:: INSTRUCTIONS TO FOLLOW ::
Once you have read the data below, set it all down again exactly.
__________
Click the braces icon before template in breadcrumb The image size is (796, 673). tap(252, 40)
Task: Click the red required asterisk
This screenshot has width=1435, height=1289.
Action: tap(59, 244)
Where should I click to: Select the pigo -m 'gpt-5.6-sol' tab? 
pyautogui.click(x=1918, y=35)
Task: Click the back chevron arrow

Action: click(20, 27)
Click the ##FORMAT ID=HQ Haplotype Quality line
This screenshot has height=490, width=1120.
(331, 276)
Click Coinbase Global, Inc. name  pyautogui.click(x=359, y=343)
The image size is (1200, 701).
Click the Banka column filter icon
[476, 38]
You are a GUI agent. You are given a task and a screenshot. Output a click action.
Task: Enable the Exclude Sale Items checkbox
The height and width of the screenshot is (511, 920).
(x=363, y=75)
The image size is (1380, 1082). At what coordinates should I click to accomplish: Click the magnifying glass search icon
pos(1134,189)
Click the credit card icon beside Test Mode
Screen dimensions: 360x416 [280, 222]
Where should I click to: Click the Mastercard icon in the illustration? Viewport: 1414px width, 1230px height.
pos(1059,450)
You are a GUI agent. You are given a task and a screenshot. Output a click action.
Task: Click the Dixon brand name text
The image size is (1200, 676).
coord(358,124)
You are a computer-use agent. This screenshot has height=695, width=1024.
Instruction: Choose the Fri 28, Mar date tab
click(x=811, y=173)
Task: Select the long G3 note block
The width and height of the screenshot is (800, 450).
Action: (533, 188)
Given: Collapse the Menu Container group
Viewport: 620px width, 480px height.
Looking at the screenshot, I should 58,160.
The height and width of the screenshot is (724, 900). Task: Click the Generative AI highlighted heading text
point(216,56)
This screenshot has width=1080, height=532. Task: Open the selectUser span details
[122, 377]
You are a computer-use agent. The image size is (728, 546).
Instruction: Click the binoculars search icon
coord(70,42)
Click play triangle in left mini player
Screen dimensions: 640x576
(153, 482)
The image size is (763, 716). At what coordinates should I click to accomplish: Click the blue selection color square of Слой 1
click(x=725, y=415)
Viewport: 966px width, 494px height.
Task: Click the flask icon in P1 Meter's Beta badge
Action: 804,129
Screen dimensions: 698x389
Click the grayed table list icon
__________
:: ANSWER BOX ::
Click the braces icon before template in breadcrumb The image size is (796, 673). tap(252, 40)
Task: Click the red required asterisk
This screenshot has width=1435, height=1289.
Action: tap(59, 244)
Where should I click to: Select the pigo -m 'gpt-5.6-sol' tab? 
pyautogui.click(x=1918, y=35)
Task: Click the back chevron arrow

Action: click(20, 27)
Click the ##FORMAT ID=HQ Haplotype Quality line
This screenshot has height=490, width=1120.
(331, 276)
Click Coinbase Global, Inc. name  pyautogui.click(x=359, y=343)
The image size is (1200, 701).
Click the Banka column filter icon
[476, 38]
You are a GUI agent. You are given a task and a screenshot. Output a click action.
Task: Enable the Exclude Sale Items checkbox
The height and width of the screenshot is (511, 920).
(x=363, y=75)
The image size is (1380, 1082). At what coordinates should I click to accomplish: Click the magnifying glass search icon
pos(1134,189)
Click the credit card icon beside Test Mode
Screen dimensions: 360x416 [280, 222]
Where should I click to: Click the Mastercard icon in the illustration? Viewport: 1414px width, 1230px height.
pos(1059,450)
You are a GUI agent. You are given a task and a screenshot. Output a click action.
Task: Click the Dixon brand name text
The image size is (1200, 676).
coord(358,124)
You are a computer-use agent. This screenshot has height=695, width=1024.
Instruction: Choose the Fri 28, Mar date tab
click(x=811, y=173)
Task: Select the long G3 note block
The width and height of the screenshot is (800, 450).
Action: (533, 188)
Given: Collapse the Menu Container group
Viewport: 620px width, 480px height.
Looking at the screenshot, I should 58,160.
The height and width of the screenshot is (724, 900). Task: Click the Generative AI highlighted heading text
point(216,56)
This screenshot has width=1080, height=532. Task: Open the selectUser span details
[122, 377]
You are a computer-use agent. The image size is (728, 546).
Instruction: Click the binoculars search icon
coord(70,42)
Click play triangle in left mini player
Screen dimensions: 640x576
(153, 482)
The image size is (763, 716). At what coordinates should I click to accomplish: Click the blue selection color square of Слой 1
click(x=725, y=415)
Viewport: 966px width, 494px height.
Task: Click the flask icon in P1 Meter's Beta badge
Action: 804,129
Screen dimensions: 698x389
Click the grayed table list icon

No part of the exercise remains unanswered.